Antitrust enforcement

Antitrust laws were supposed to keep business monopolies or oligarchies from overcharging consumers, suppressing competition from smaller firms, and undermining democracy with excessive political influence. By the 1960s, many economists were questioning those alleged benefits.

One problem was that an important method for keeping companies small—blocking mergers and acquisitions—wasn’t working very well. Even without mergers, many companies grew big enough to dominate their industries anyway. Economists also observed that big companies were often efficient enough to deliver goods and services at low prices, so that no apparent harm to consumers occurred. Some argued that “economic efficiency should be the sole standard of antitrust policy, which…meant the government mostly should let corporations do as they pleased.”

During the 1970s and 80s, federal judges began to embrace these views. Antitrust laws were not so much repealed as permissively interpreted. President Nixon’s appointment of four conservative justices to the Supreme Court helped. Large corporations financed university seminars that paid judges to learn the new economic views. By 1990, 40 percent of federal judges had attended programs of this kind organized by Henry Manne, a founder of the discipline economics and law. (Another book I have reviewed, Nancy MacLean’s Democracy in Chains, tells that story in more detail.)

At the same time that economists were taking a more benign view of corporate power, they were taking a dimmer view of union power. They often argued that union wage demands discourage hiring by raising the price of labor. (One could also argue that corporate power discourages labor force participation by holding down wages.) Appelbaum reports that consolidation in the meatpacking industry didn’t appear to hurt consumers or the ranchers who raised the cattle. But real wages declined by 35 percent “as companies shuttered unionized plants and used the threat of closure to squeeze concessions from workers.” He concludes that the “concentration of the corporate sector is tilting the balance of power between employers and workers, allowing companies to demand more and pay less.”

Deregulation

In some industries, consumer protection had taken the form of regulating monopolies or oligopolies rather than antitrust measures. Sometimes, an industry consisting of many small firms wasn’t very practical.

Even as the United States sought to increase competition across much of the economy in the mid-twentieth century through invigorated enforcement of antitrust laws, it was widely accepted that some industries were “natural monopolies”—sectors in which healthy competition was impossible. Electric companies, for example, could compete only by running multiple lines into the same homes, and all but one of those lines would be wasted. The result would be either too much competition, which was bad for the companies, or too little competition, which was bad for consumers. So governments intervened.

Besides public utilities, transportation was another area in which a small number of large but highly regulated companies was considered an acceptable arrangement. For example, in 1938, the new Civil Aeronautics Authority “issued licenses to sixteen airlines and then refused to let anyone else enter the business for the next four decades.” But was that really good for consumers, or just for the favored companies?

RECORDS -
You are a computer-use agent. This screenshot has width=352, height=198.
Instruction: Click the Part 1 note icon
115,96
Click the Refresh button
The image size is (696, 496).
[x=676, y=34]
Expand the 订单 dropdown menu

REQUIRED ACTIONS -
[a] In the passage on antitrust and deregulation, condense the paragraph beginning "One problem was that an important method" into a shorter version that keeps its main facts.
[b] Write the next part of the passage on antitrust and deregulation, picking up after its last sentence.

RESPONSES PER TASK -
[a] Blocking mergers and acquisitions, a key way of keeping companies small, wasn't working well, since many firms grew large enough to dominate their industries even without mergers. Economists also saw that big companies were often efficient enough to offer low prices, so consumers suffered no apparent harm. Some argued that economic efficiency should be antitrust policy's only standard, meaning the government should mostly let corporations do as they pleased.

[b]
Another example:

In 1977, the eight largest trucking companies were twice as profitable as the average Fortune 500 company. It helped that trucking firms, unlike airlines, got to set their own prices. The industry’s milquetoast regulator, the Interstate Commerce Commission (ICC), allowed ten regional bureaus controlled by trucking firms to hold secret hearings and then issue binding prices. This system was also lucrative for the industry’s employees, represented by the belligerent Teamsters union….

By the 1970s, free-market economists were arguing that publicly regulated industries were worse for consumers than unregulated industries. Even consumer advocate Ralph Nader campaigned for less regulation. Some economists went so far as to argue that regulation in general was a waste of effort, since the regulators so often ended up serving the industries they were supposed to regulate.

The deregulation of the airline and trucking industries began with President Carter and continued under Reagan. The Civil Aeronautics Board closed down at the end of 1984. Consumers benefited, at least initially. Companies like Southwest Airlines and UPS lowered the cost of transporting people and goods. On the other hand, wages for truck drivers and flight attendants fell, while executive compensation skyrocketed. After eight airlines consolidated into four in the early 2000s, the price of airline tickets stopped falling.

Currency exchange and free trade

In 1944, the Bretton Woods conference set up a system of international monetary exchange rates based on the dollar. The American dollar anchored the system by having a constant value in gold, while other national currencies were valued in dollars. The American commitment to redeeming dollars in gold upon demand made the dollar the strongest and most desired currency in the world.

There was a downside for us, however. Suppose that another economy, say Japan, recovers from World War II and grows faster than the US economy. To be more specific, suppose their auto industry goes into high gear while ours is—well—stalling out. In a system of floating exchange rates, we might expect the Japanese yen to gain in value against the dollar, because people need yen to buy those great Japanese cars. But fixed exchange rates don’t allow that. So the dollar remains stronger than it deserves to be, allowing Americans to buy Japanese goods at a kind of discount. But the Japanese may be reluctant to use their dollars to buy American cars or other goods, which sell at a kind of premium. They would rather exchange their dollars for gold, producing a run on gold.

Friedman always took the position that free financial markets, not international agreements, should govern currency exchange rates. By the end of the 1960s, most economists agreed. In 1971, President Nixon announced that the United States would no longer guarantee the value of the dollar in gold. The Bretton Woods system fell apart, and floating exchange rates emerged.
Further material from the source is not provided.